> [Text shown]

^^^^^^^^

FA chief labels abuse scandal as English football's greatest crisis in recent memory

The association has launched its own internal review.

THE ABUSE SCANDAL rocking English football is the greatest crisis current Football Association chairman Greg Clarke can recall, he said today.

Clarke was referring to the serial child molester Barry Bennell, who has been accused by at least 20 footballers of abusing them when he worked for Crewe Alexandra, Manchester City and Stoke City across three decades beginning in the 1970s, and is subject to five separate police investigations.

The FA has also launched its own internal review, appointing leading lawyer Kate Gallafent, an expert in child protection, to head it up.

The FA said the review would find out “what information the FA was aware of at the relevant times around the issues that have been raised in the press, what clubs were aware of, and what action was or should have been taken”.

Clarke took over as chairman in August and has already had to deal with the removal of Sam Allardyce as England coach over comments he made in a newspaper sting and the ‘poppygate’ row with Fifa.

But he told Sky News today this was the most serious problem he could remember to have afflicted English football.

^^^^^^^^

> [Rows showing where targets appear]
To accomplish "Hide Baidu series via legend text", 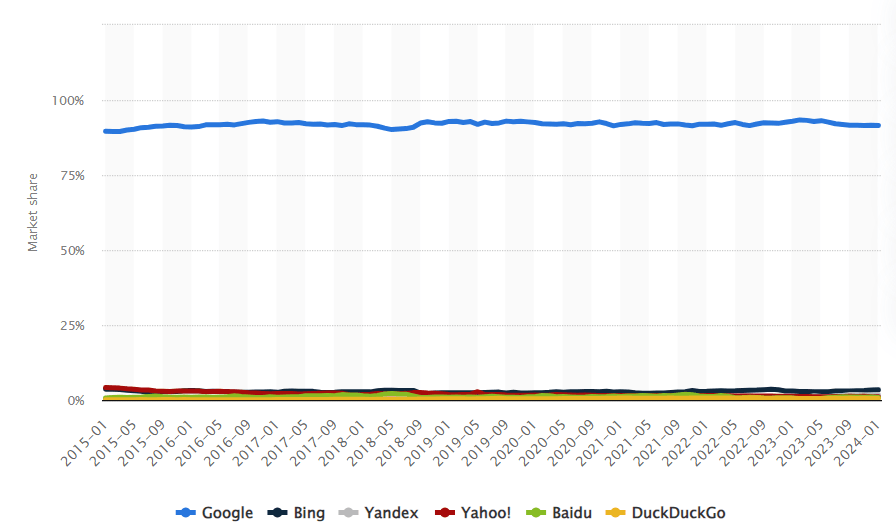I will pos(572,513).
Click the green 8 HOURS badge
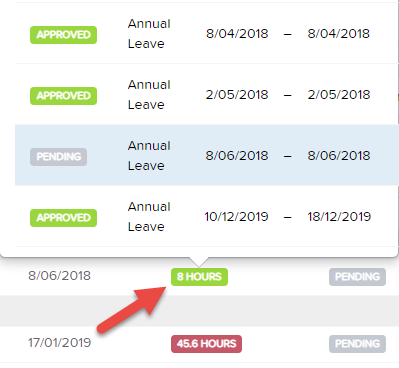This screenshot has width=399, height=368. coord(199,277)
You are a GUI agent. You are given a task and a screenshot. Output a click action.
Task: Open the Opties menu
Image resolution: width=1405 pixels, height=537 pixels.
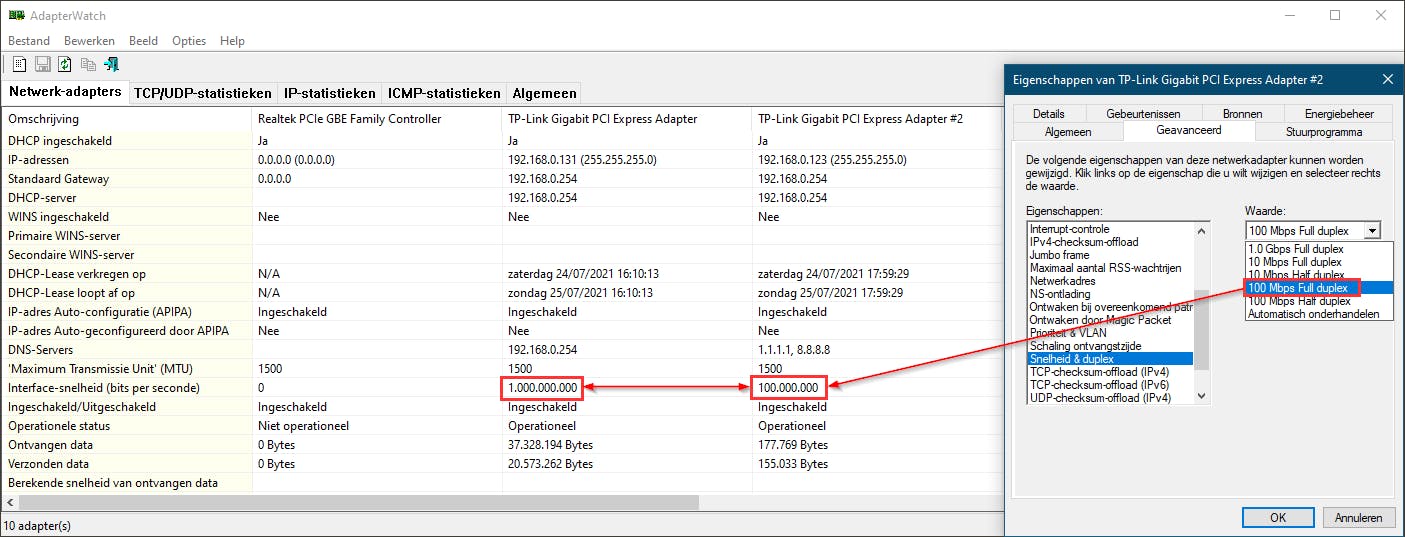point(189,41)
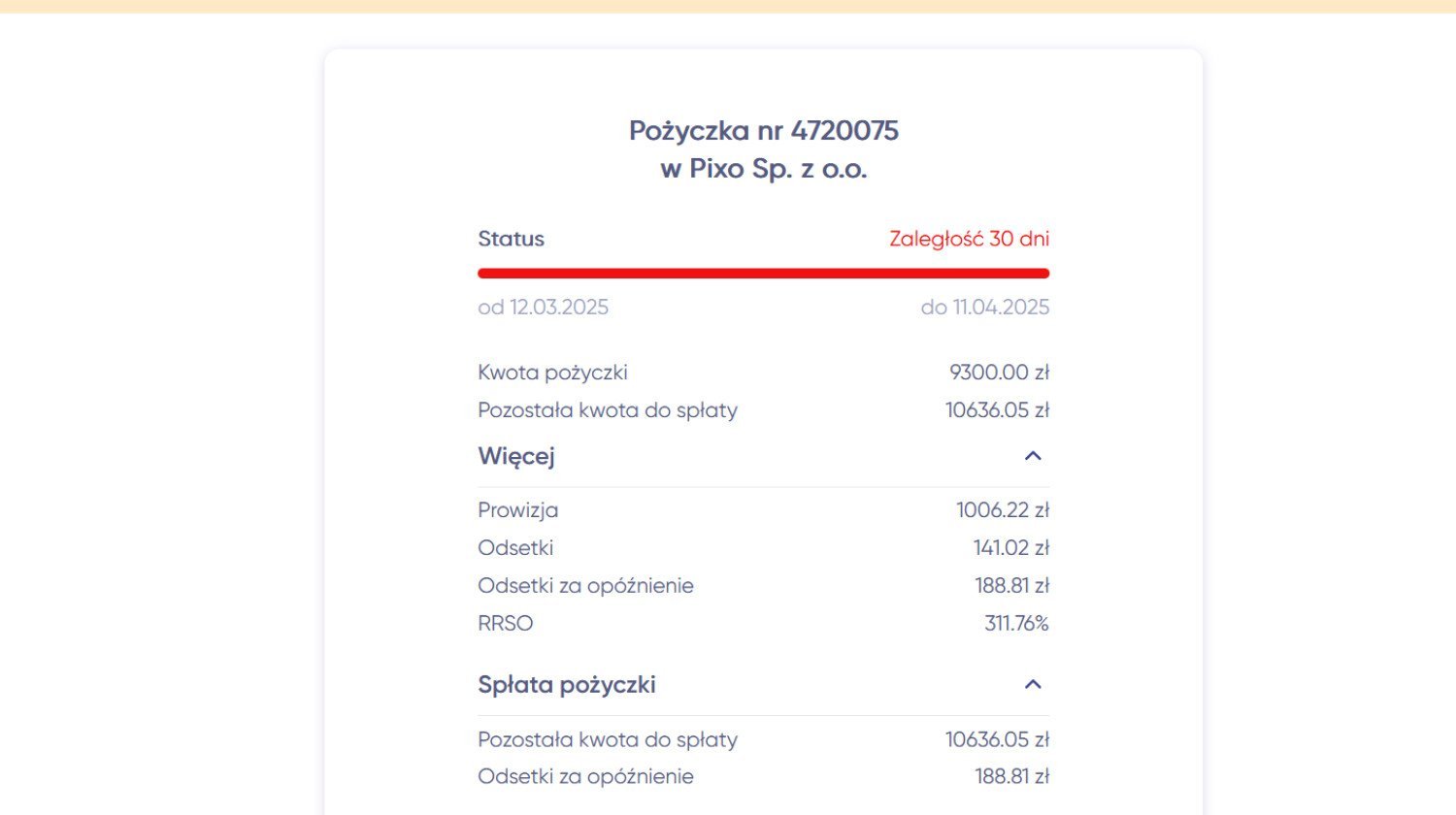Click the Status label
1456x815 pixels.
[512, 239]
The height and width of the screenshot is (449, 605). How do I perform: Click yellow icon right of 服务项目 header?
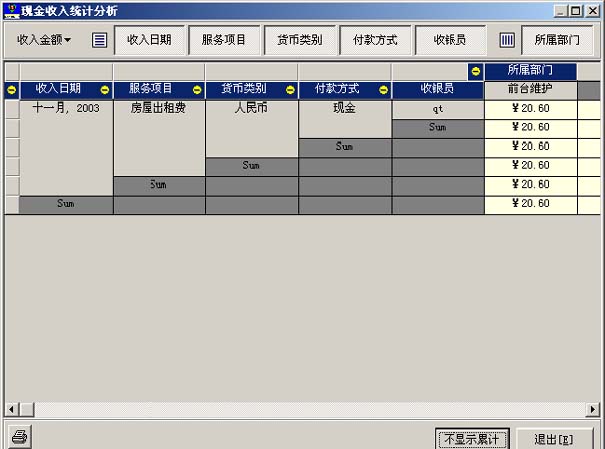197,90
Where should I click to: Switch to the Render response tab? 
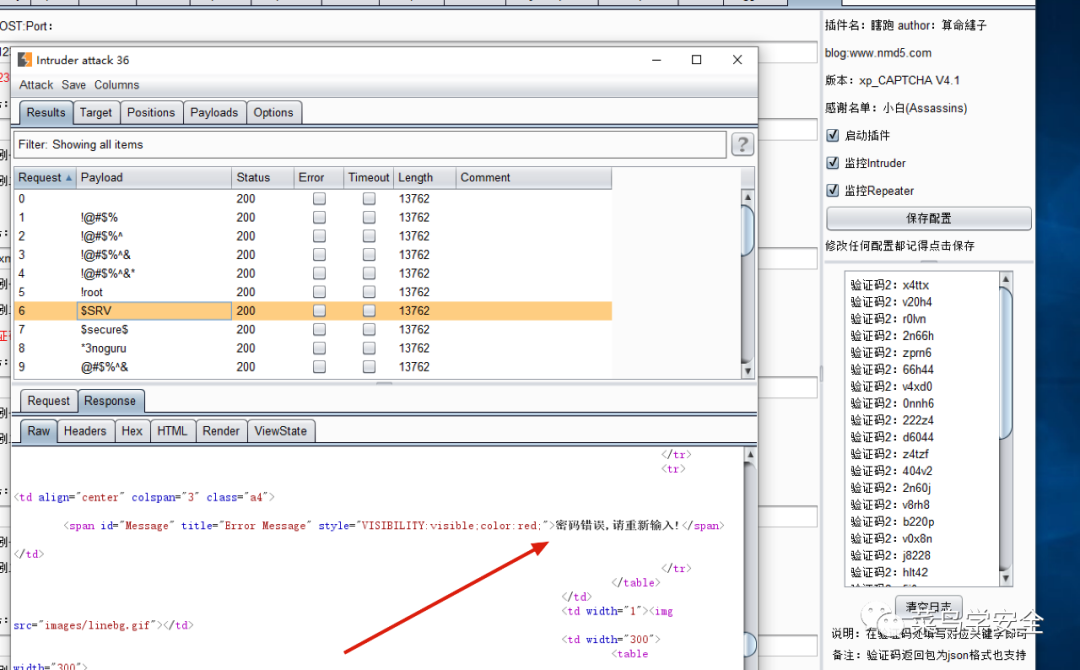click(221, 431)
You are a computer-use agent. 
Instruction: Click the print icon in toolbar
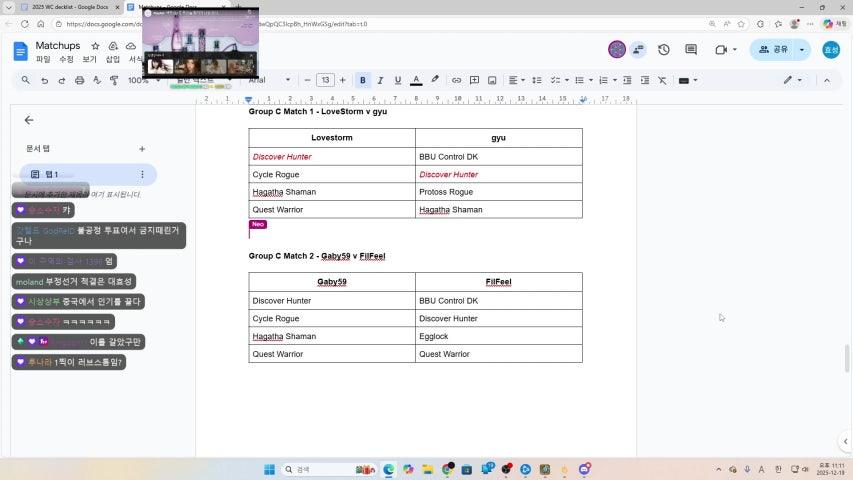[x=80, y=80]
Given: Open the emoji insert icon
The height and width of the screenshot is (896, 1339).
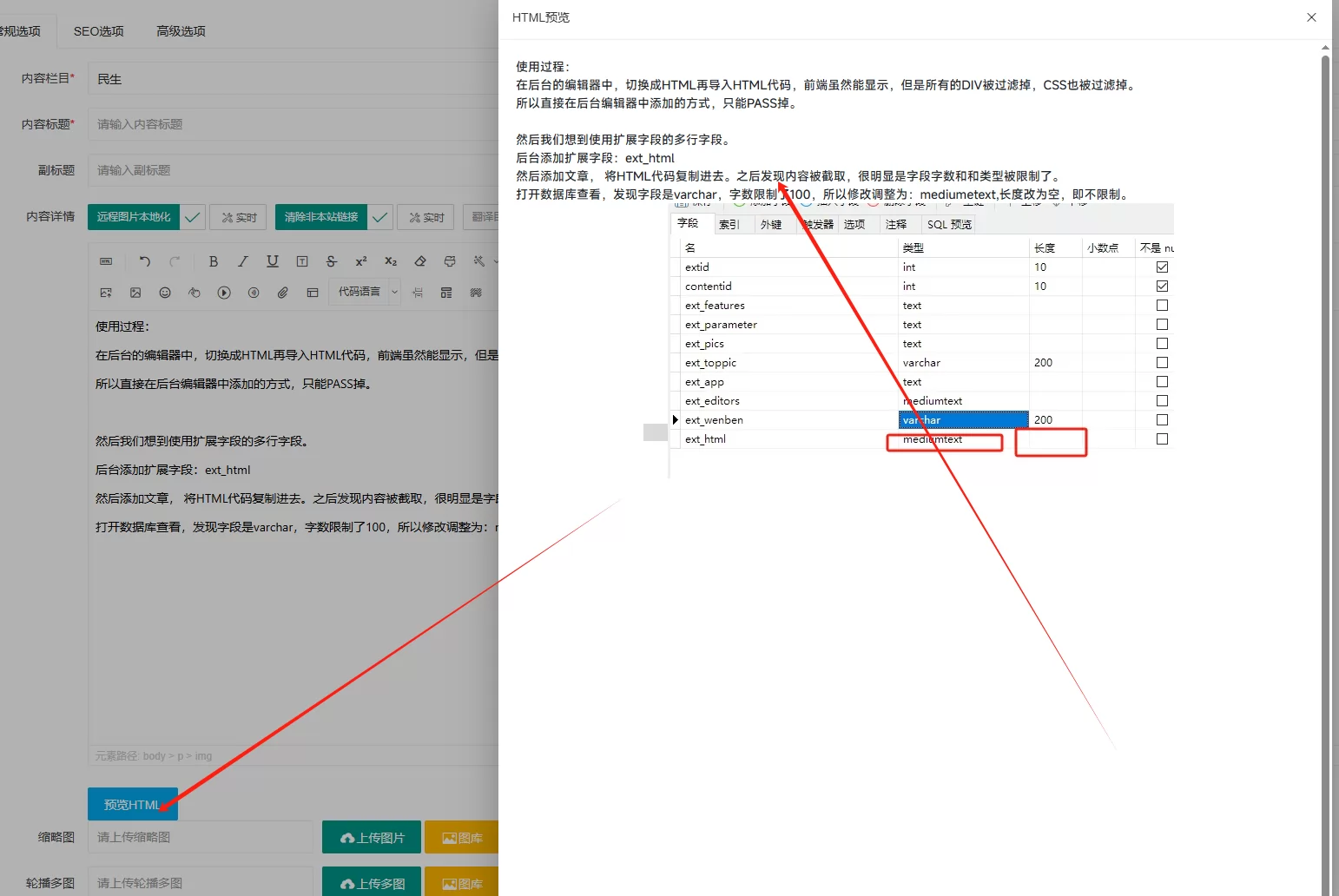Looking at the screenshot, I should [x=165, y=293].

^^^^^^^^

> [Tasks to carry out]
• 1. In the stretch of the records from the line containing "Where should I" through the end of the records, replace "print icon" with "save icon" and keep everything else unchanged. Omit the pictures.
• 2. Extend the article on the FA chairman's remarks about the abuse scandal, picking up after its final sentence.

> [Results for the exercise]
• 1.
Where should I click to: Switch to the Render response tab? 
click(221, 431)
You are a computer-use agent. 
Instruction: Click the save icon in toolbar
[x=80, y=80]
Given: Open the emoji insert icon
The height and width of the screenshot is (896, 1339).
Looking at the screenshot, I should [x=165, y=293].

• 2.
“It’s certainly the biggest [crisis] I can remember,” said Clarke.

“I don’t know if there was a cover-up or not, I really don’t know,” said Clarke.

“I suspect like many big problems, people aren’t drawn towards them. My methodology is, if there’s a problem, run towards it, embrace it, fix it, disclose everything that happened.

“I think institutionally, all organisations in the old days used to protect themselves by keeping quiet and closing ranks.

“That’s completely inappropriate and unacceptable today.”

Clarke told the BBC that the FA review would not seek to speak to alleged victims nor would he confer with his predecessors as chairman.

“We’ve agreed with the police that we won’t talk to any of the victims formally, because they have to talk to them, they have to take statements and we’re not allowed to interfere in that process,” said Clarke, who added he thought criticism of the present FA was misplaced and they had acted speedily to look into the claims.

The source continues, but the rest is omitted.